Ecrivain de chansons, Françoise Hardy a souvent répété qu'il suffisait de lire ses textes pour voir en elle comme dans un livre ouvert. A 64 ans, la chanteuse raconte enfin le roman de sa vie dans Le Désespoir des singes... et autres bagatelles, autobiographie sans concession d'un mythe ou, plus exactement, d'une «star et ermite», pour reprendre les mots de son ami Etienne Daho. Passent au fil de chapitres riches en détails souvent cocasses le temps des garçons et des filles, Mick Jagger, Bob Dylan, Gainsbourg...

«Jamais je n'aurais imaginé que le monde de la chanson m'ouvrirait si facilement ses portes, encore moins que celles-ci se refermeraient aussitôt sur une prison dorée où, bon gré mal gré, je passerais le reste de ma vie», écrit-elle. Mais Le Désespoir des singes ne se résume pas aux Mémoires pointillistes d'une idole. C'est avant tout une oeuvre au noir. Françoise Hardy analyse - avec un humour très british et une tristesse suspendue n'appartenant qu'à elle - son mal-être, ses épreuves et ses deuils: l'euthanasie de sa mère, la mort de son père, homosexuel, battu par un giton, le naufrage de sa soeur schizophrène. Et quarante ans d'une vie peu commune avec Jacques Dutronc, dont la liaison avec Romy Schneider la laissa exsangue.
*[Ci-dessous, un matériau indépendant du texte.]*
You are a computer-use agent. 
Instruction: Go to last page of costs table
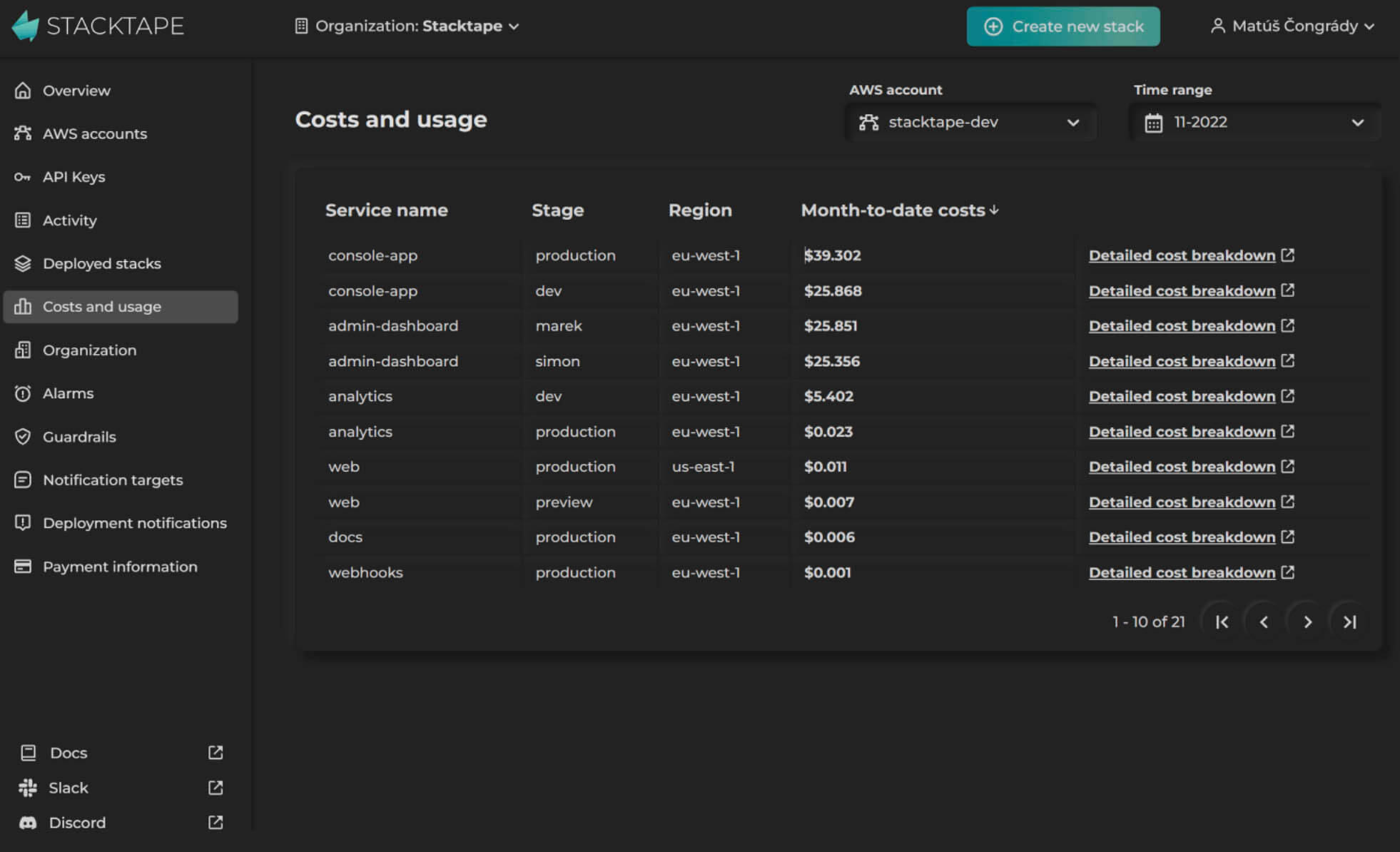click(1349, 622)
De belles pages sensibles racontent aussi combien la chanteuse de Message personnel garde en elle l'empreinte de Mireille, de Simone de Beauvoir et de Pauline Réage. Et de ce paradis perdu de l'enfance qu'elle chanta naguère: «Où sont la douceur de vivre,/ Les beaux jours, le bateau ivre/ D'idéal et d'absolu... [...] Tous mes souvenirs me tuent.»